Collected data entries
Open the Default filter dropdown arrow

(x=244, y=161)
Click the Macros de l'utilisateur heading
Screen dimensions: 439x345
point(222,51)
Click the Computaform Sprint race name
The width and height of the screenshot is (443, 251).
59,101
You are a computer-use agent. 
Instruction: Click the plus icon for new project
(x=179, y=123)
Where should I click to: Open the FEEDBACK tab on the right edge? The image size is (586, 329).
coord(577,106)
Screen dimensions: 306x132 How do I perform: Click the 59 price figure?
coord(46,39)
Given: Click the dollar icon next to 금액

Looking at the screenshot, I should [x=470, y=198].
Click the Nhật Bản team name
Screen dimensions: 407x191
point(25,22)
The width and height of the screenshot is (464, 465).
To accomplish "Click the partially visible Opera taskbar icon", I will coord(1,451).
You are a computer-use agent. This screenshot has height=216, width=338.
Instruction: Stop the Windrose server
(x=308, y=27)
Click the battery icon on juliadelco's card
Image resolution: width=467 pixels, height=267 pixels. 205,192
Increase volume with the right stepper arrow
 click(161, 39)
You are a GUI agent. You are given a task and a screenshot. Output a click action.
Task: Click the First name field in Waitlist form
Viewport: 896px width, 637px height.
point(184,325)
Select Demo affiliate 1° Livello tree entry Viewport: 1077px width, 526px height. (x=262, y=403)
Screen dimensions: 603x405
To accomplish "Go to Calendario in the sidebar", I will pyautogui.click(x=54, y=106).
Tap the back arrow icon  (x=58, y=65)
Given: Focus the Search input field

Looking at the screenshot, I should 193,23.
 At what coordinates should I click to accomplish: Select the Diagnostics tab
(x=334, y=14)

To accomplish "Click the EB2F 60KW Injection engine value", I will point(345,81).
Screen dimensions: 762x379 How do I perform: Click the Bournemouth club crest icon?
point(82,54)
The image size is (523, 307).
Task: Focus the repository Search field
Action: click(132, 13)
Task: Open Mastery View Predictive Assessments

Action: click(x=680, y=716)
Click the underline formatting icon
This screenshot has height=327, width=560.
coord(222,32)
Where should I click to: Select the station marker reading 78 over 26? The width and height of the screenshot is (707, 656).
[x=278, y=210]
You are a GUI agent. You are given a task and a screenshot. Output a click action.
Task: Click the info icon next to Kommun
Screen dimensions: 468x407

(Your objective):
Print every record above exactly as it was given.

(Result below):
Open the Default filter dropdown arrow

(x=244, y=161)
Click the Macros de l'utilisateur heading
Screen dimensions: 439x345
point(222,51)
Click the Computaform Sprint race name
The width and height of the screenshot is (443, 251).
59,101
You are a computer-use agent. 
Instruction: Click the plus icon for new project
(x=179, y=123)
Where should I click to: Open the FEEDBACK tab on the right edge? The image size is (586, 329).
coord(577,106)
Screen dimensions: 306x132 How do I perform: Click the 59 price figure?
coord(46,39)
Given: Click the dollar icon next to 금액

Looking at the screenshot, I should [x=470, y=198].
Click the Nhật Bản team name
Screen dimensions: 407x191
point(25,22)
The width and height of the screenshot is (464, 465).
To accomplish "Click the partially visible Opera taskbar icon", I will coord(1,451).
You are a computer-use agent. This screenshot has height=216, width=338.
Instruction: Stop the Windrose server
(x=308, y=27)
Click the battery icon on juliadelco's card
Image resolution: width=467 pixels, height=267 pixels. 205,192
Increase volume with the right stepper arrow
 click(161, 39)
You are a GUI agent. You are given a task and a screenshot. Output a click action.
Task: Click the First name field in Waitlist form
Viewport: 896px width, 637px height.
point(184,325)
Select Demo affiliate 1° Livello tree entry Viewport: 1077px width, 526px height. (x=262, y=403)
Screen dimensions: 603x405
To accomplish "Go to Calendario in the sidebar", I will pyautogui.click(x=54, y=106).
Tap the back arrow icon  (x=58, y=65)
Given: Focus the Search input field

Looking at the screenshot, I should 193,23.
 At what coordinates should I click to accomplish: Select the Diagnostics tab
(x=334, y=14)

To accomplish "Click the EB2F 60KW Injection engine value", I will point(345,81).
Screen dimensions: 762x379 How do I perform: Click the Bournemouth club crest icon?
point(82,54)
The image size is (523, 307).
Task: Focus the repository Search field
Action: click(132, 13)
Task: Open Mastery View Predictive Assessments

Action: click(x=680, y=716)
Click the underline formatting icon
This screenshot has height=327, width=560.
coord(222,32)
Where should I click to: Select the station marker reading 78 over 26? The width and height of the screenshot is (707, 656).
[x=278, y=210]
You are a GUI agent. You are given a task and a screenshot. Output a click action.
Task: Click the info icon next to Kommun
Screen dimensions: 468x407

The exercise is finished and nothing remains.